== Work order ==
State how many lines in the entries below hold the string "checkbox", and give nothing besides that number.

== Input ==
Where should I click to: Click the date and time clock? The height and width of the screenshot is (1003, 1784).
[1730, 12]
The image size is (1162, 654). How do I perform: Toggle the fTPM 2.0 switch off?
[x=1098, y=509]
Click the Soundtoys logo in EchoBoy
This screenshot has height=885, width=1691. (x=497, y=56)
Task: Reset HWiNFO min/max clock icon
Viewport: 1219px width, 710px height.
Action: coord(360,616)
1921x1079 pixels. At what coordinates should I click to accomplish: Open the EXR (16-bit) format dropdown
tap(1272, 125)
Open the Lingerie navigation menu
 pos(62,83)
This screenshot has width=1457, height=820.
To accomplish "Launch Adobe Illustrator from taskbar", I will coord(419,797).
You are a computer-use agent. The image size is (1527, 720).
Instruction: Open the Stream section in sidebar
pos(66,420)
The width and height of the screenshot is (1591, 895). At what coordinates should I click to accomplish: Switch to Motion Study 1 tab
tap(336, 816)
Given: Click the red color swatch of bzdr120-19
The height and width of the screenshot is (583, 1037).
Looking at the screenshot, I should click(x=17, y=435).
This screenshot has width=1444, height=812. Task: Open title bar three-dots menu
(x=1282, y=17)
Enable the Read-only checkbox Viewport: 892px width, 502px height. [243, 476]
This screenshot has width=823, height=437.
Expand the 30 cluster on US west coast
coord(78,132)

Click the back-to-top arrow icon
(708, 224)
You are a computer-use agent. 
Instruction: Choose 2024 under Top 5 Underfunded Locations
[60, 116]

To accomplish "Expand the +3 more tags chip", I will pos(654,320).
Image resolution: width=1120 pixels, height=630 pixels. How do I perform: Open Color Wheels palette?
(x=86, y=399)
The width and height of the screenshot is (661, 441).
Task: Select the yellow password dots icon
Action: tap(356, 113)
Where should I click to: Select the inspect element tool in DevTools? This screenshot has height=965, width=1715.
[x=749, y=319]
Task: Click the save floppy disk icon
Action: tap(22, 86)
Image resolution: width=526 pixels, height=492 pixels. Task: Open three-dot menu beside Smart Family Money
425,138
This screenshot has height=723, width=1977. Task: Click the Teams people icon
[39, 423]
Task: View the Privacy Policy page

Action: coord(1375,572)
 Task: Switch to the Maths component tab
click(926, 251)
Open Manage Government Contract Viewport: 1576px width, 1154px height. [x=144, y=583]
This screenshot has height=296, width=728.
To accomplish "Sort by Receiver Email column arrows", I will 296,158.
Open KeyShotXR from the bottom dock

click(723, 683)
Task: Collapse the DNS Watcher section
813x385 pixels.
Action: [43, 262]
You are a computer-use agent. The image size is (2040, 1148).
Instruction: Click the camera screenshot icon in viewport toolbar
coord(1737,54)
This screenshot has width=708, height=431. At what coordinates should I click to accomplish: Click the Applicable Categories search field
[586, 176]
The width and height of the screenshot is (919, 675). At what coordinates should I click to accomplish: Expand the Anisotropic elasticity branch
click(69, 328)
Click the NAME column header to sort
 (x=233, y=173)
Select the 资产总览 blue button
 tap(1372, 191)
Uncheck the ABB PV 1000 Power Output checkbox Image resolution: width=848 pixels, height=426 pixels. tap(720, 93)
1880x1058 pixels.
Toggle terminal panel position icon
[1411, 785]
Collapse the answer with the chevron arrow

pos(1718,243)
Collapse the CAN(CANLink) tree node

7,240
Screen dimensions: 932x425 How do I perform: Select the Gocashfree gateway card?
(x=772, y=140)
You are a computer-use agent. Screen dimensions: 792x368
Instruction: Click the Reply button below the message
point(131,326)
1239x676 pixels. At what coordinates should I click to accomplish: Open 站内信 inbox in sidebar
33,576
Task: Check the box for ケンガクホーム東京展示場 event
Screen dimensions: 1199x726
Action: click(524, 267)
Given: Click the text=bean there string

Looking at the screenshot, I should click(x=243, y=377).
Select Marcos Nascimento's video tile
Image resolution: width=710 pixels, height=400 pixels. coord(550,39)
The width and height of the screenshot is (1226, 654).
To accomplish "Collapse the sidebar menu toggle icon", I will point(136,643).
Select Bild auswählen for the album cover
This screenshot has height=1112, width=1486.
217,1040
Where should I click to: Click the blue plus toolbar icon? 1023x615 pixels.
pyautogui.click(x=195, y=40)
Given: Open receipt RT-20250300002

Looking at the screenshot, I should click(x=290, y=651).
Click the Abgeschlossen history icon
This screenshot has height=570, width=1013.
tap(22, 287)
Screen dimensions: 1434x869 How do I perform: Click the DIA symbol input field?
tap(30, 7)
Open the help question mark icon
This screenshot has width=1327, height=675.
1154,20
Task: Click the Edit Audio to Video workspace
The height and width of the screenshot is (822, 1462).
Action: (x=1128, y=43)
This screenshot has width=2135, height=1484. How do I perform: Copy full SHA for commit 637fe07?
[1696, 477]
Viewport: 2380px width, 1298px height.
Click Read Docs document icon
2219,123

== Solution to the problem ==
2